In this talk, we'll discuss caching strategies when using CDNs. More specifically, we'll cover caching long tail content, caching fast-changing content, invalidation, stale and error conditions, and best ways to interact with a CDN when it comes to cached content. We'll use real-world examples to showcase new ways of using a CDN as a platform that extends applications to the network edge. We'll also discuss other values that a CDN provides and examine best practices for getting the most visibility and control over application traffic.

15.40 - 16.20

Why promising nothing delivers more and planning always fails

Why do so many IT projects fail? And what can we do about it?

Most companies and organisations know (or at least have heard) that they should work in a more agile manner. But it's generally a hard sell to the people in charge. This talk dissects the agile practices from an economic standpoint, showing that it actually makes business sense even if the project itself was to fail.

By adjusting the metrics from what is easily measured to what actually matters, we can create the correct incentives for producing real value. But, as it turns out, implementing the steps necessary for making IT truly profitable also has profound implications for some of the tools and practices we tend to take for granted.

15.40 - 16.20

Going safely parallel with pure functions, STM, and Frege

Functional programming promises to help with the difficulties of parallel and concurrent programming. Frege - a Haskell for the JVM - approaches this aspiration with purity. It uses only pure functions concurrently. These functions are guaranteed to have no side effects and to work solely on the immutable arguments.
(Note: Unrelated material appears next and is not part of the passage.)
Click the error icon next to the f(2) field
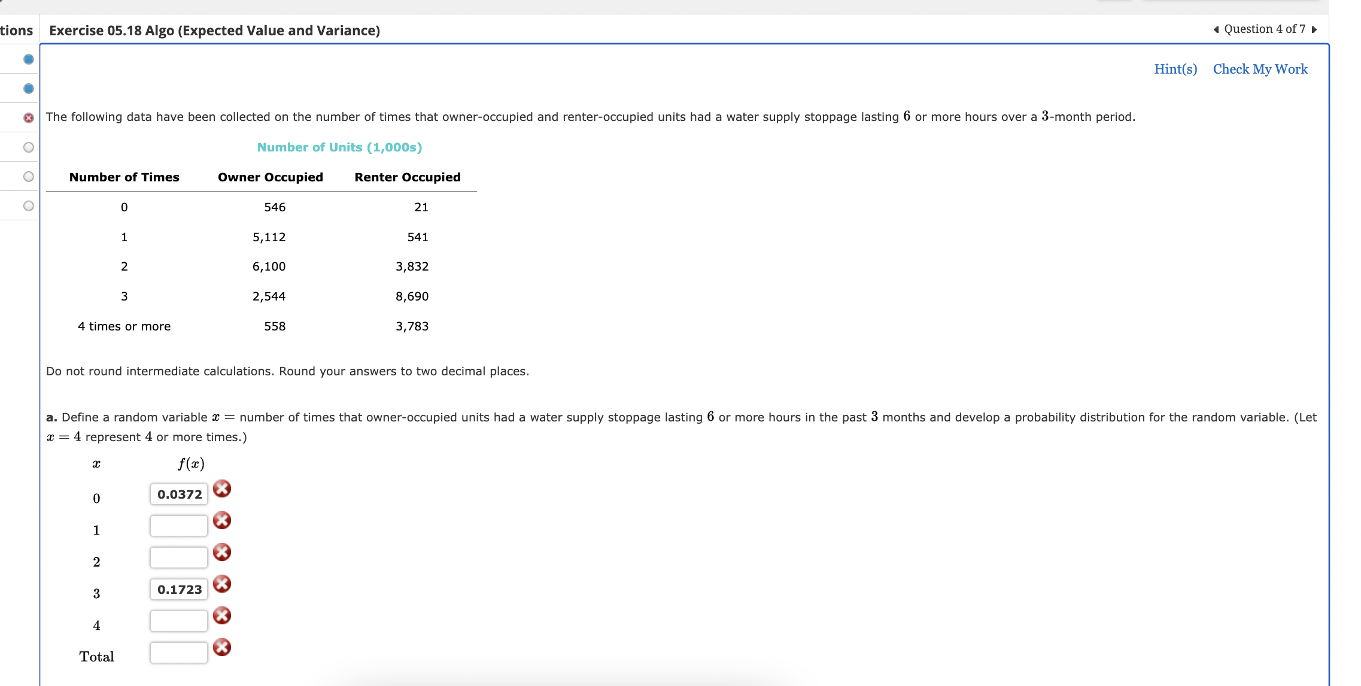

Frege is the only JVM language that can guarantee purity through the type system at compile time - even if we call into Java methods!

With this guarantee we can safely go parallel and even employ advanced concepts like software transactional memory (STM) in a safe manner.

If this sounds too good to be true, this session will show you how it works and how you can use it yourself in your Java projects.

15.40 - 16.20

Java 9 Modularity in Action

With Java 9, modularity comes to your doorstep (whether you ordered it or not). This isn't your average language feature: making the most out of it may involve rewiring your brain. In this session we explore the benefits of a modular codebase using Java 9 modules. Because who doesn’t like more reliable and secure applications, meanwhile killing the dreaded classpath?

After reviewing the basic concepts of modules, we'll explore modularity patterns that enhance your design and development skills. We all have existing software, so migration of codebases to a modular world is an important topic as well. Automatic modules, the 'unnamed' module and other new concepts are added to your toolbox to this end.

Want examples? We've got plenty in this practical and code-driven talk. Even if you intend to use Java 9 without modules, this talk helps you prevent common issues. You'll be ready for Java 9 before you know it.

Both speakers are currently writing “Java 9 Modularity” for O’Reilly.

16.40 - 17.20

Privacy, a relic of the past?

In this presentation Ancilla van de Leest will walk you through the argument of why the right to Privacy is actually a basic human right.

Through numerous illustrations of current affairs placed in a historical context, we will learn that the right to privacy goes way beyond the 'but I've got nothing to hide' argument. It actually holds the key to the checks and balances of our very government.